DIRECTIONS FOR THIS TASK
Set down, exactly and only, everything from the line containing "Viewport: 1456px width, 824px height." down to the line containing "Click the 剩余规模 sort arrows icon" in the data below; the pictures are not part of the copy.

EXERCISE MATERIAL
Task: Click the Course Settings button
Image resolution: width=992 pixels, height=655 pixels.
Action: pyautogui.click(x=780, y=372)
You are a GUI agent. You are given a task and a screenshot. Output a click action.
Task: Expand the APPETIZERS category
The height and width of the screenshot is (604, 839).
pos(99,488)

...

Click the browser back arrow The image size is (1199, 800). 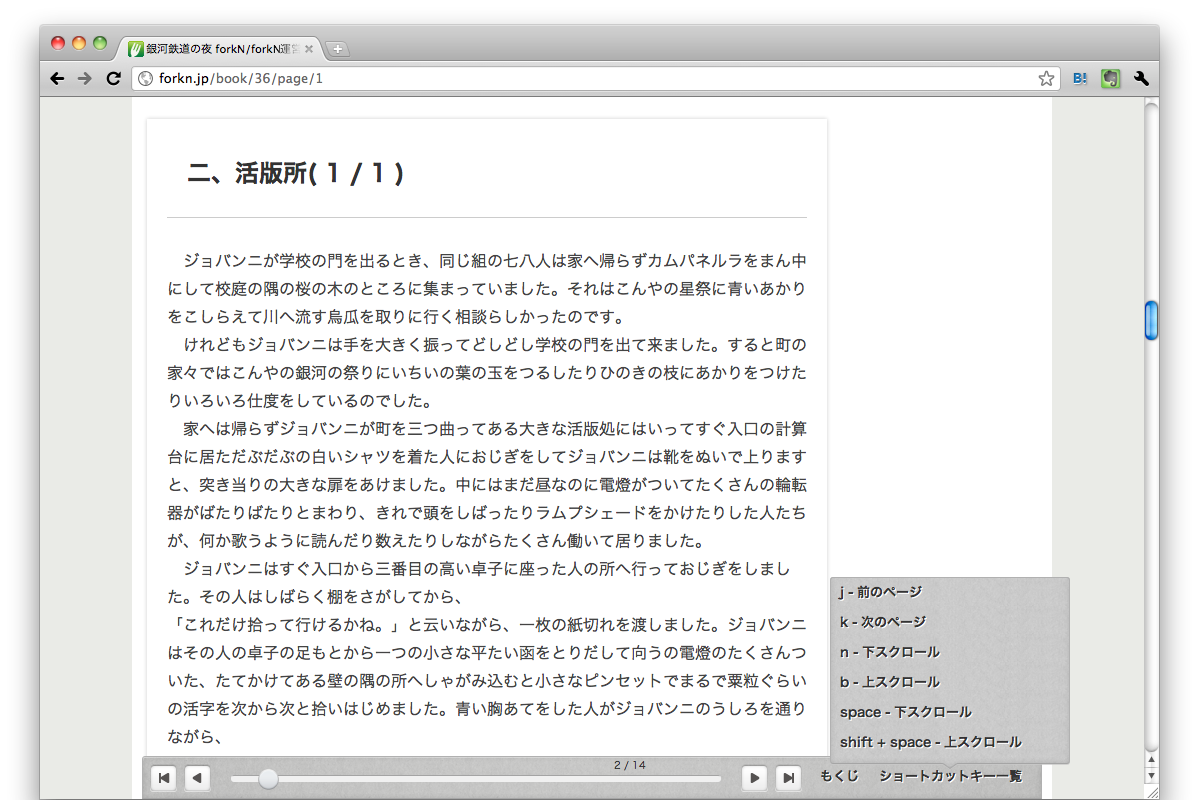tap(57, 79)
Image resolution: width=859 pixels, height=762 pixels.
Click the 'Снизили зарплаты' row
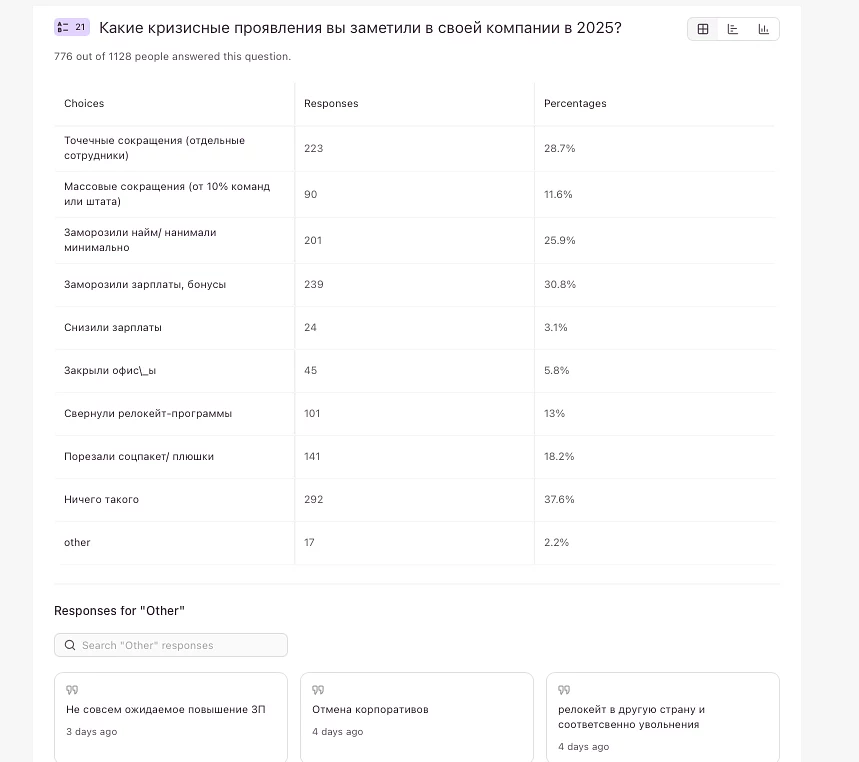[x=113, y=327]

---

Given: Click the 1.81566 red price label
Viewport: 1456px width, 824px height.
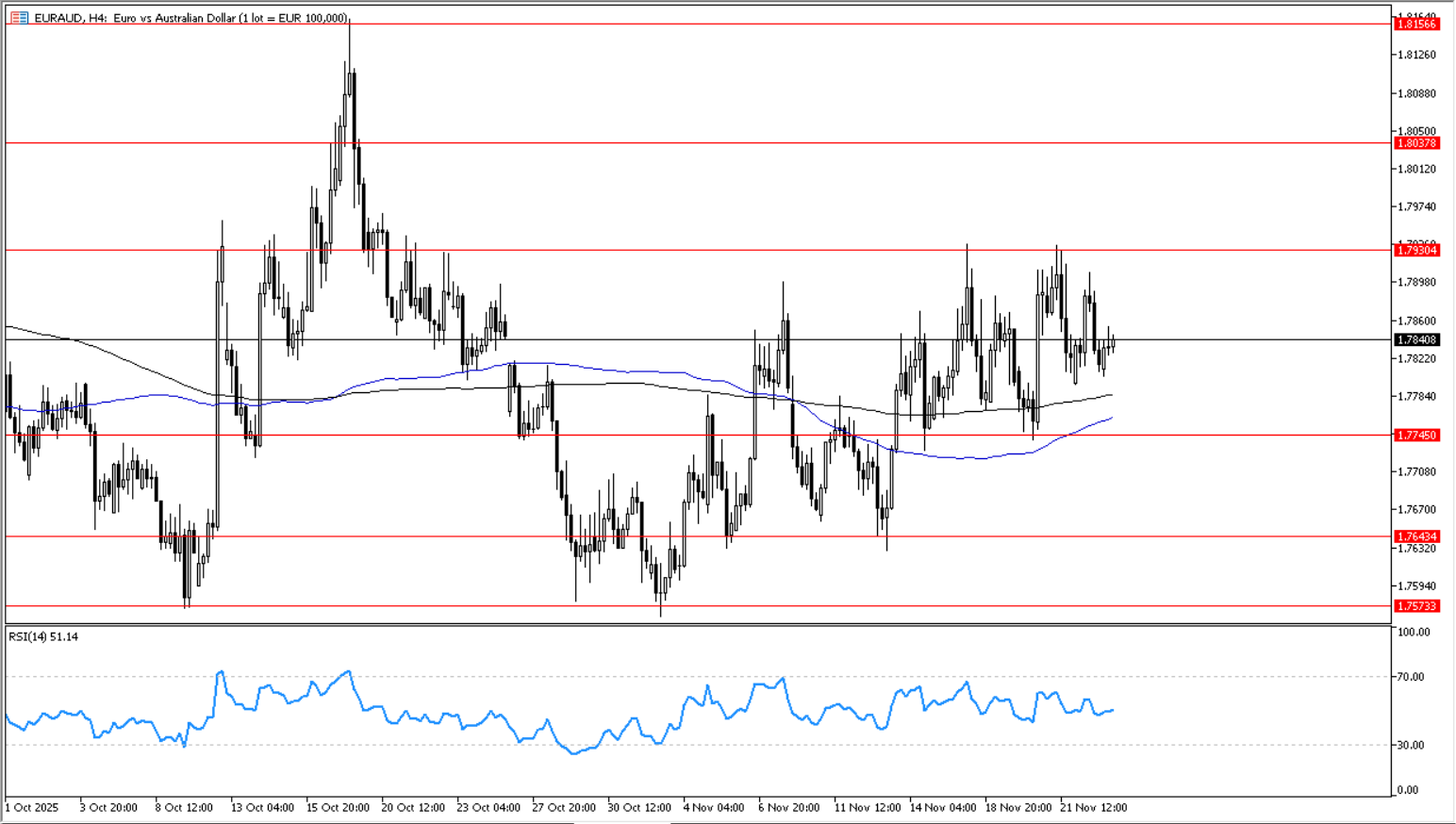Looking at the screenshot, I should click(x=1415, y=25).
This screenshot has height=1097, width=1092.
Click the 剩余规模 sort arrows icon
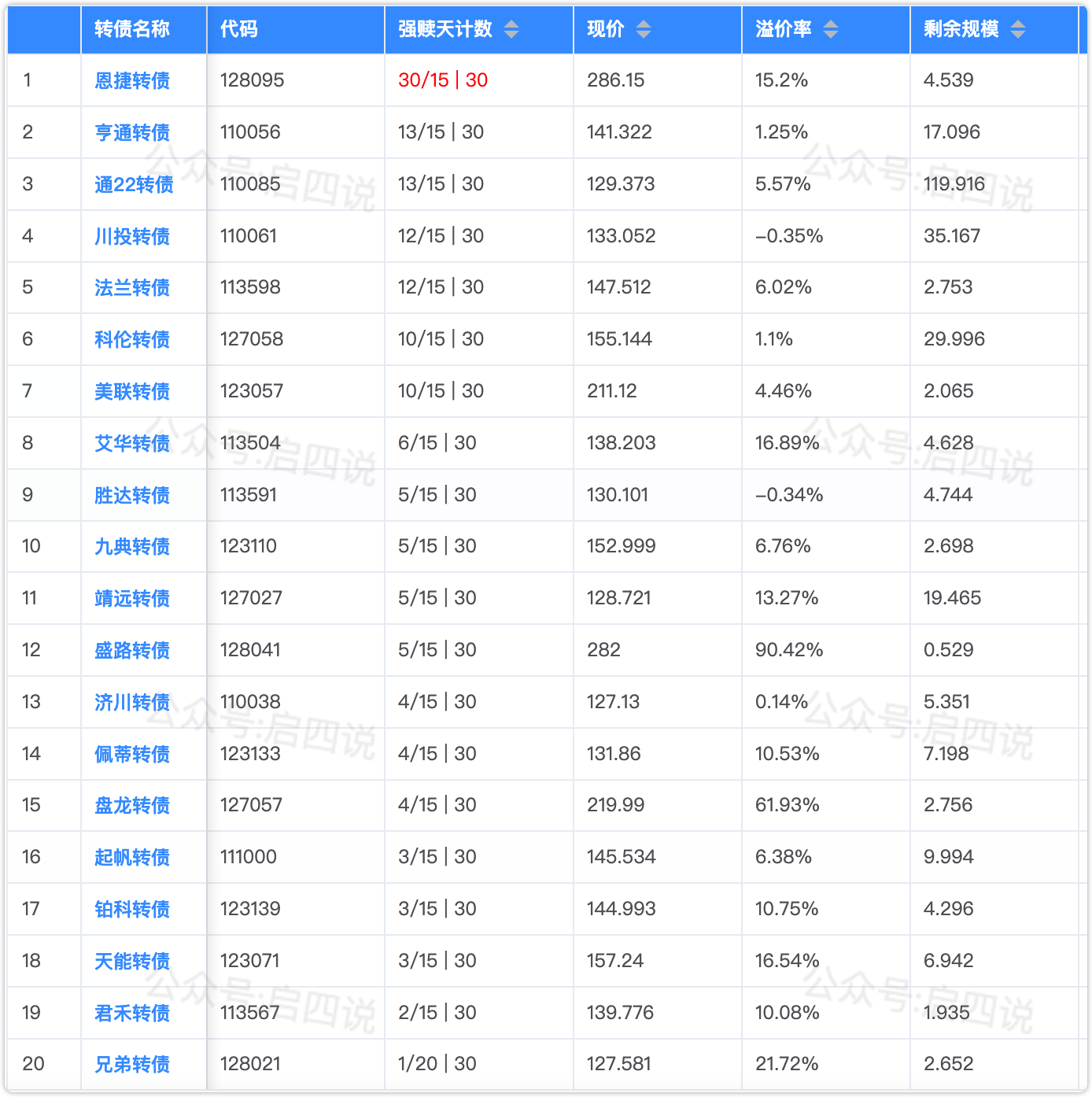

RESULT OF THE EXERCISE
Viewport: 1456px width, 824px height.
Looking at the screenshot, I should click(x=1415, y=25).
This screenshot has height=1097, width=1092.
Click the 剩余规模 sort arrows icon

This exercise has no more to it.